### Try it
Could you please write out the data shown below, exactly and in full?
BEGIN
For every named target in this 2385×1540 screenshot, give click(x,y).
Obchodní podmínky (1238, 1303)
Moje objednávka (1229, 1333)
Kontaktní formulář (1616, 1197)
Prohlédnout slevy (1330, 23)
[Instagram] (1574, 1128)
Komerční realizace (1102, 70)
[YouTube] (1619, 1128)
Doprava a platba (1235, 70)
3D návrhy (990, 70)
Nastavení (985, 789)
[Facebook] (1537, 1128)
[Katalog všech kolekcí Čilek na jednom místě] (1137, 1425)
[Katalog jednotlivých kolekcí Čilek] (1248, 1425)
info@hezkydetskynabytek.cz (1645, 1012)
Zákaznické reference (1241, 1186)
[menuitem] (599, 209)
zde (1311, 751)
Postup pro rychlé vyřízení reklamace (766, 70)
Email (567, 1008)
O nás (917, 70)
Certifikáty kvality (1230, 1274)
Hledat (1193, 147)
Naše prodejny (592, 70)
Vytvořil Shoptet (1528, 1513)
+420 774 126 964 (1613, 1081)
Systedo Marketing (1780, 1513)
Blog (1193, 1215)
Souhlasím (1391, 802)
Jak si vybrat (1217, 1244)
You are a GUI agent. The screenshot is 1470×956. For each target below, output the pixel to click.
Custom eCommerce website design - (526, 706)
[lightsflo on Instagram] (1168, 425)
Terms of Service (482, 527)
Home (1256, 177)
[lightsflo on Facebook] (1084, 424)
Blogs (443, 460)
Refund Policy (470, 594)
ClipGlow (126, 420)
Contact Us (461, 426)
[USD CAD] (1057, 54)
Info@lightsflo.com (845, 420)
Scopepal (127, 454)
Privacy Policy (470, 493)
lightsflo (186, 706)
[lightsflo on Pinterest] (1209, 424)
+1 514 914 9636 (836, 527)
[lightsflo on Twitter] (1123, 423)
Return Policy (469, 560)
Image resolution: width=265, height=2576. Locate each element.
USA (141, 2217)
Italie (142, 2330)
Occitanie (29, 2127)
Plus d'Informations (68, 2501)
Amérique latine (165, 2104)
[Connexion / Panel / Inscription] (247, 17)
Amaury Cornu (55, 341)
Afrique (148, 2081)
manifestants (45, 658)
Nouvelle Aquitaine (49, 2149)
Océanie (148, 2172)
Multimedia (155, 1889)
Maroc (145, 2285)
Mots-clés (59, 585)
END
### Answer section
For every named target in this 2385×1540 screenshot, give click(x,y).
Obchodní podmínky (1238, 1303)
Moje objednávka (1229, 1333)
Kontaktní formulář (1616, 1197)
Prohlédnout slevy (1330, 23)
[Instagram] (1574, 1128)
Komerční realizace (1102, 70)
[YouTube] (1619, 1128)
Doprava a platba (1235, 70)
3D návrhy (990, 70)
Nastavení (985, 789)
[Facebook] (1537, 1128)
[Katalog všech kolekcí Čilek na jednom místě] (1137, 1425)
[Katalog jednotlivých kolekcí Čilek] (1248, 1425)
info@hezkydetskynabytek.cz (1645, 1012)
Zákaznické reference (1241, 1186)
[menuitem] (599, 209)
zde (1311, 751)
Postup pro rychlé vyřízení reklamace (766, 70)
Email (567, 1008)
O nás (917, 70)
Certifikáty kvality (1230, 1274)
Hledat (1193, 147)
Naše prodejny (592, 70)
Vytvořil Shoptet (1528, 1513)
+420 774 126 964 (1613, 1081)
Systedo Marketing (1780, 1513)
Blog (1193, 1215)
Souhlasím (1391, 802)
Jak si vybrat (1217, 1244)
You are a GUI agent. The screenshot is 1470×956. For each target below, output the pixel to click.
Custom eCommerce website design - (526, 706)
[lightsflo on Instagram] (1168, 425)
Terms of Service (482, 527)
Home (1256, 177)
[lightsflo on Facebook] (1084, 424)
Blogs (443, 460)
Refund Policy (470, 594)
ClipGlow (126, 420)
Contact Us (461, 426)
[USD CAD] (1057, 54)
Info@lightsflo.com (845, 420)
Scopepal (127, 454)
Privacy Policy (470, 493)
lightsflo (186, 706)
[lightsflo on Pinterest] (1209, 424)
+1 514 914 9636 (836, 527)
[lightsflo on Twitter] (1123, 423)
Return Policy (469, 560)
Image resolution: width=265, height=2576. Locate each element.
USA (141, 2217)
Italie (142, 2330)
Occitanie (29, 2127)
Plus d'Informations (68, 2501)
Amérique latine (165, 2104)
[Connexion / Panel / Inscription] (247, 17)
Amaury Cornu (55, 341)
Afrique (148, 2081)
manifestants (45, 658)
Nouvelle Aquitaine (49, 2149)
Océanie (148, 2172)
Multimedia (155, 1889)
Maroc (145, 2285)
Mots-clés (59, 585)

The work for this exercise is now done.